An experimental gene-editing treatment for sickle cell disease is edging closer to FDA approval following discussions among FDA advisors on Tuesday.
Prospects for Approval
Although the committee did not vote on the efficacy or safety of the treatment, many panelists expressed a belief that its benefits outweigh potential risks. The FDA is expected to make a decision by December 8, and following this week’s meeting, approval appears likely.
CRISPR Gene Editing
The treatment involves the use of CRISPR, a gene-editing technology that can precisely modify DNA. If approved, it would mark the first FDA-approved CRISPR treatment.
A Promising Future
John Tisdale, a member of the advisory committee and a researcher of sickle cell disease, noted the significance of the potential approval, saying, “We are finally at a spot where we can envision broadly available cures for sickle cell disease.”
Sickle Cell Disease Overview
Sickle cell disease is a group of inherited blood cell disorders affecting hemoglobin, the protein responsible for carrying oxygen. In individuals with this condition, abnormal hemoglobin forms cause red blood cells to become crescent-shaped instead of round. These misshapen cells can obstruct blood vessels, leading to pain, infections, strokes, and other health issues. On average, people with sickle cell disease have a life expectancy of 42 to 47 years.
Prevalence and Current Treatments
More than 100,000 people in the U.S. and 20 million worldwide have sickle cell disease. Currently, the only cure is a bone marrow transplant, but other treatments can alleviate symptoms and increase life expectancy. The condition predominantly affects Americans of African ancestry or those who identify as Black and also impacts people from Hispanic, Southern European, Middle Eastern, or South Asian backgrounds.
The Exa-Cell Treatment
The proposed treatment, known as exa-cell, utilizes CRISPR to modify cells, enabling them to produce a form of hemoglobin that restores normal red blood cell function. The process involves extracting cells from the patient’s bone marrow, editing a gene, and reintroducing the cells into the patient.
Positive Results
In an ongoing study, 29 out of 30 patients who received the treatment did not experience severe pain crises for a year following the procedure. Prior to the treatment, these patients had encountered over four such crises annually on average.
Discussion on Safety and Future Research
The FDA advisors discussed the possibility of “off-target” edits, where the technology could inadvertently modify other parts of DNA. While no such incidents occurred during the clinical trial, some panelists argued that additional research would be beneficial.

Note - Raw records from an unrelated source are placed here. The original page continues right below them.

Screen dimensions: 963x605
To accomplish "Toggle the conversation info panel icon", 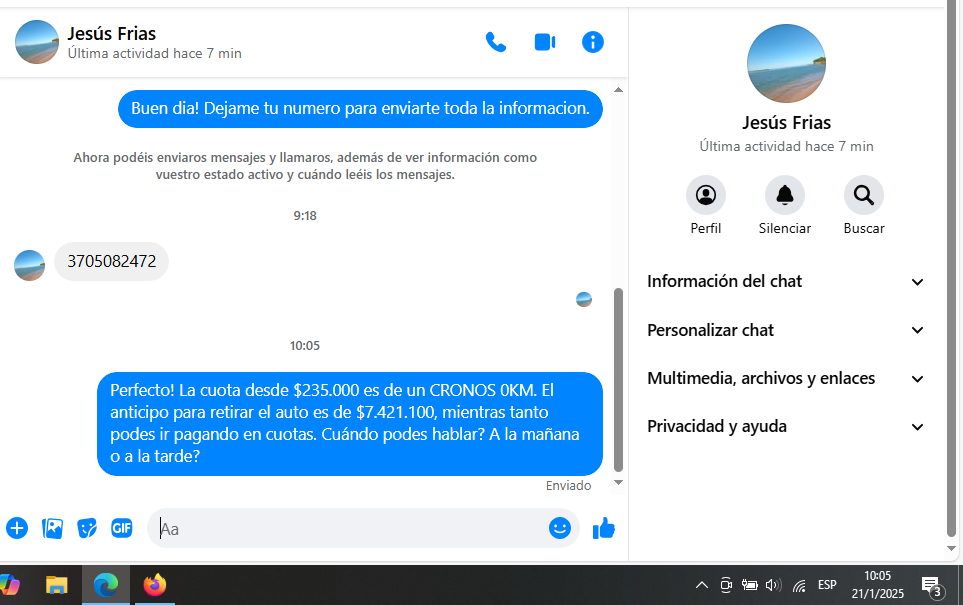I will pos(593,42).
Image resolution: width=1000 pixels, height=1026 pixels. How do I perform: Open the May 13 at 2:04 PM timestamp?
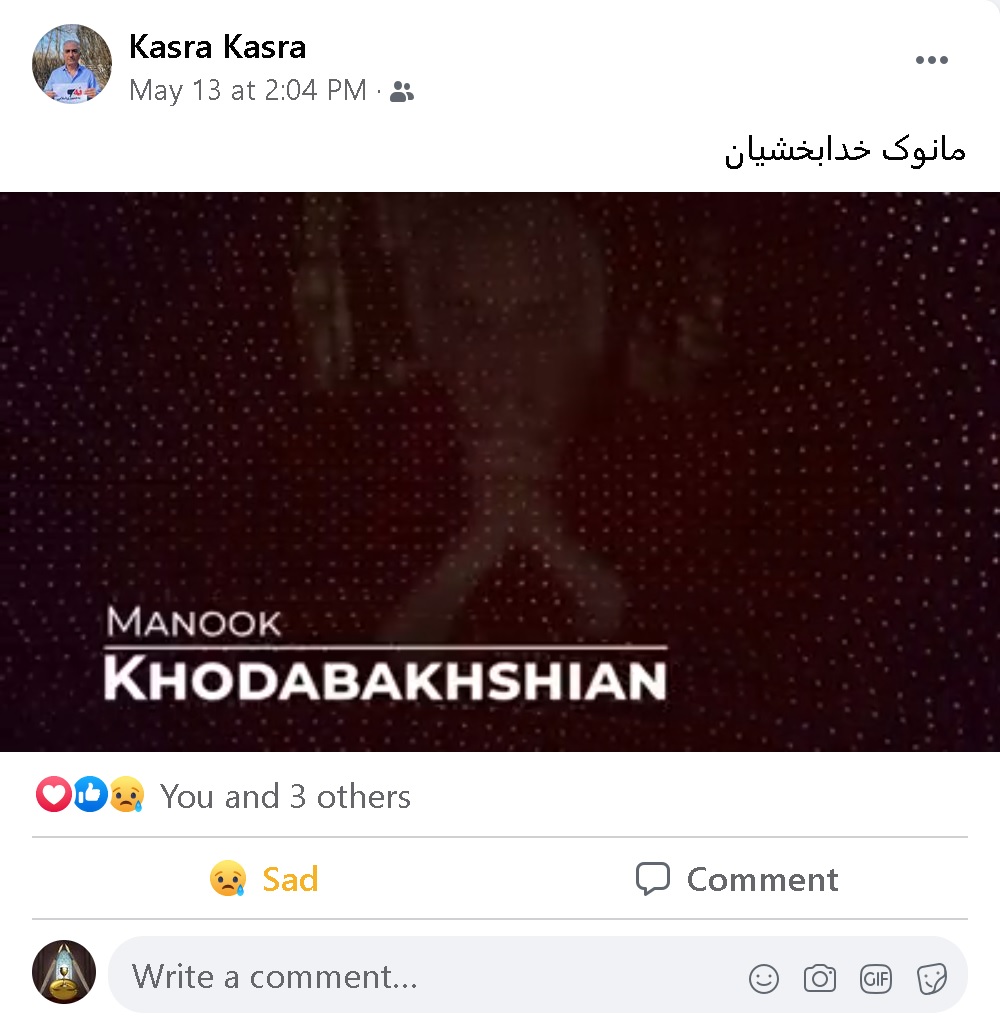click(x=247, y=90)
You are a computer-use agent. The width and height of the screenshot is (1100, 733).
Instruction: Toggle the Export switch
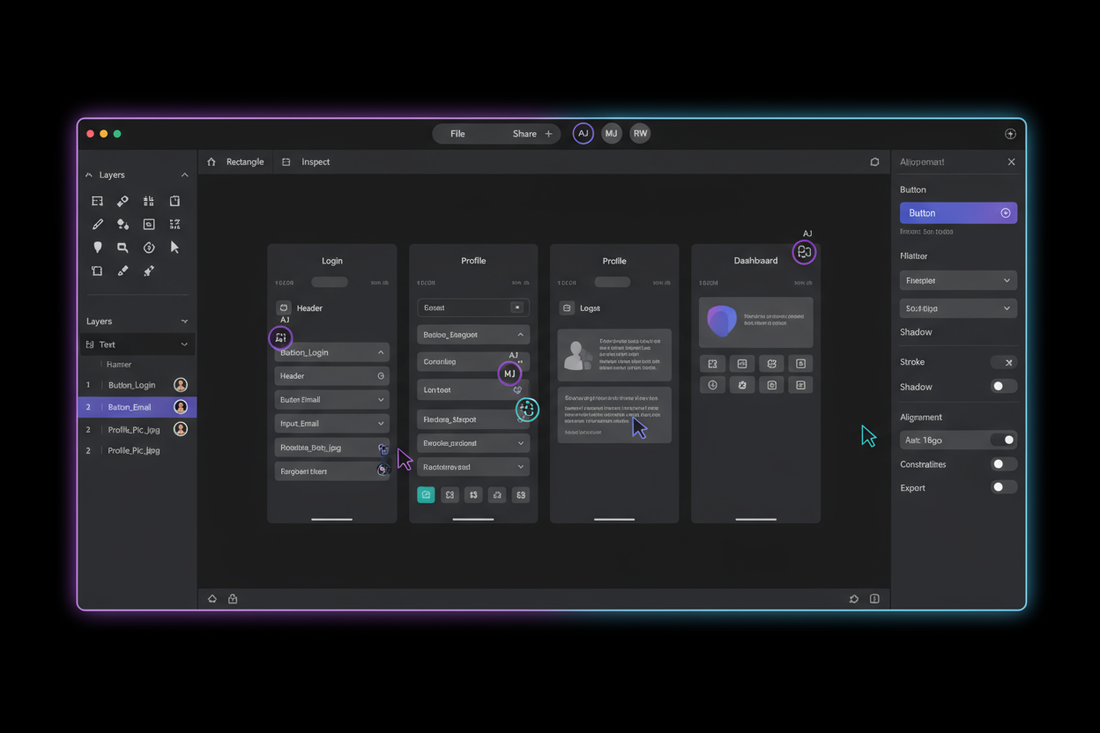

Monetary and Healthcare Costs
The treatment is intensive, involving blood transfusions, chemotherapy, and an extended hospital stay, with estimated costs of up to $2 million per patient. Vertex Pharmaceuticals, one of the developers, has received indications from Medicaid and private insurers regarding potential coverage. However, younger children with the condition and patients who have already suffered extensive damage may not be eligible for the treatment.